:: EXERCISE BRIEF ::
Reproduce every one of the following entries verbatim, changing no character, spacing, or line break.

(Data for locating words and elements)
■ ■ ■ ■ ■
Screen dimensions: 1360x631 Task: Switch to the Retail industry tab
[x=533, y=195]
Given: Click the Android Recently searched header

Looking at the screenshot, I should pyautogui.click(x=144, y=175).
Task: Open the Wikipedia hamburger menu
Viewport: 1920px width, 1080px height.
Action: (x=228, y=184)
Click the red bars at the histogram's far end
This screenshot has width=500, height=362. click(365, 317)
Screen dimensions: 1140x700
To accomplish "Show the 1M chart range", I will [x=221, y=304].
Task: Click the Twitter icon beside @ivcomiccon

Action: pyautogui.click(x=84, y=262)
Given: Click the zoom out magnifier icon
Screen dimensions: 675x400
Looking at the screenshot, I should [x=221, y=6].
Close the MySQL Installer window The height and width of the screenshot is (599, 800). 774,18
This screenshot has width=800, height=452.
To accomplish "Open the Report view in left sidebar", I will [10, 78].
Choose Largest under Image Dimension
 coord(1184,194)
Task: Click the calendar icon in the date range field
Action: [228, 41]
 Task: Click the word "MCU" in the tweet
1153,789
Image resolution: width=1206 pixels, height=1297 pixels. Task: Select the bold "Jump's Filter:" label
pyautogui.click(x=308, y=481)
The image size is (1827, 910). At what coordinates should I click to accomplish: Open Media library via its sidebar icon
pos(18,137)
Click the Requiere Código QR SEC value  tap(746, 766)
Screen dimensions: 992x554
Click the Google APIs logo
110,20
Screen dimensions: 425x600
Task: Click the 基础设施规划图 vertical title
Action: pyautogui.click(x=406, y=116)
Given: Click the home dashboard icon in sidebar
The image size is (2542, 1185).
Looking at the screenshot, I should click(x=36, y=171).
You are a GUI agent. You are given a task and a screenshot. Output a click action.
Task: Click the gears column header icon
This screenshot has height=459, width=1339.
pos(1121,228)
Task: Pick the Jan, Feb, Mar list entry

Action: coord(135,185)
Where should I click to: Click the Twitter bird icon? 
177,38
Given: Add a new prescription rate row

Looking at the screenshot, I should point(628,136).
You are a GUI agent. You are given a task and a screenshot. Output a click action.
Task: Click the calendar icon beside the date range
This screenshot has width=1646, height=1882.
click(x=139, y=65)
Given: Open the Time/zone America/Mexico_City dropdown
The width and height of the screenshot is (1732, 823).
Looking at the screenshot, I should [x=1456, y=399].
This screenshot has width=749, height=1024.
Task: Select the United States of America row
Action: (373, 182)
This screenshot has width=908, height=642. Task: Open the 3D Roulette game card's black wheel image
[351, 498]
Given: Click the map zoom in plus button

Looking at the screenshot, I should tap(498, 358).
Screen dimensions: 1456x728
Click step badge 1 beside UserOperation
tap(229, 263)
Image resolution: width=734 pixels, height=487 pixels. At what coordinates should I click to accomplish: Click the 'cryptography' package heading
■ ■ ■ ■ ■
:: REPLY TO THE EXERCISE ::
Screen dimensions: 1360x631 Task: Switch to the Retail industry tab
[x=533, y=195]
Given: Click the Android Recently searched header

Looking at the screenshot, I should pyautogui.click(x=144, y=175).
Task: Open the Wikipedia hamburger menu
Viewport: 1920px width, 1080px height.
Action: (x=228, y=184)
Click the red bars at the histogram's far end
This screenshot has width=500, height=362. click(365, 317)
Screen dimensions: 1140x700
To accomplish "Show the 1M chart range", I will [x=221, y=304].
Task: Click the Twitter icon beside @ivcomiccon

Action: pyautogui.click(x=84, y=262)
Given: Click the zoom out magnifier icon
Screen dimensions: 675x400
Looking at the screenshot, I should [x=221, y=6].
Close the MySQL Installer window The height and width of the screenshot is (599, 800). 774,18
This screenshot has width=800, height=452.
To accomplish "Open the Report view in left sidebar", I will [10, 78].
Choose Largest under Image Dimension
 coord(1184,194)
Task: Click the calendar icon in the date range field
Action: [228, 41]
 Task: Click the word "MCU" in the tweet
1153,789
Image resolution: width=1206 pixels, height=1297 pixels. Task: Select the bold "Jump's Filter:" label
pyautogui.click(x=308, y=481)
The image size is (1827, 910). At what coordinates should I click to accomplish: Open Media library via its sidebar icon
pos(18,137)
Click the Requiere Código QR SEC value  tap(746, 766)
Screen dimensions: 992x554
Click the Google APIs logo
110,20
Screen dimensions: 425x600
Task: Click the 基础设施规划图 vertical title
Action: pyautogui.click(x=406, y=116)
Given: Click the home dashboard icon in sidebar
The image size is (2542, 1185).
Looking at the screenshot, I should click(x=36, y=171).
You are a GUI agent. You are given a task and a screenshot. Output a click action.
Task: Click the gears column header icon
This screenshot has height=459, width=1339.
pos(1121,228)
Task: Pick the Jan, Feb, Mar list entry

Action: coord(135,185)
Where should I click to: Click the Twitter bird icon? 
177,38
Given: Add a new prescription rate row

Looking at the screenshot, I should point(628,136).
You are a GUI agent. You are given a task and a screenshot. Output a click action.
Task: Click the calendar icon beside the date range
This screenshot has width=1646, height=1882.
click(x=139, y=65)
Given: Open the Time/zone America/Mexico_City dropdown
The width and height of the screenshot is (1732, 823).
Looking at the screenshot, I should [x=1456, y=399].
This screenshot has width=749, height=1024.
Task: Select the United States of America row
Action: (373, 182)
This screenshot has width=908, height=642. Task: Open the 3D Roulette game card's black wheel image
[351, 498]
Given: Click the map zoom in plus button

Looking at the screenshot, I should tap(498, 358).
Screen dimensions: 1456x728
Click step badge 1 beside UserOperation
tap(229, 263)
Image resolution: width=734 pixels, height=487 pixels. At what coordinates should I click to accomplish: Click the 'cryptography' package heading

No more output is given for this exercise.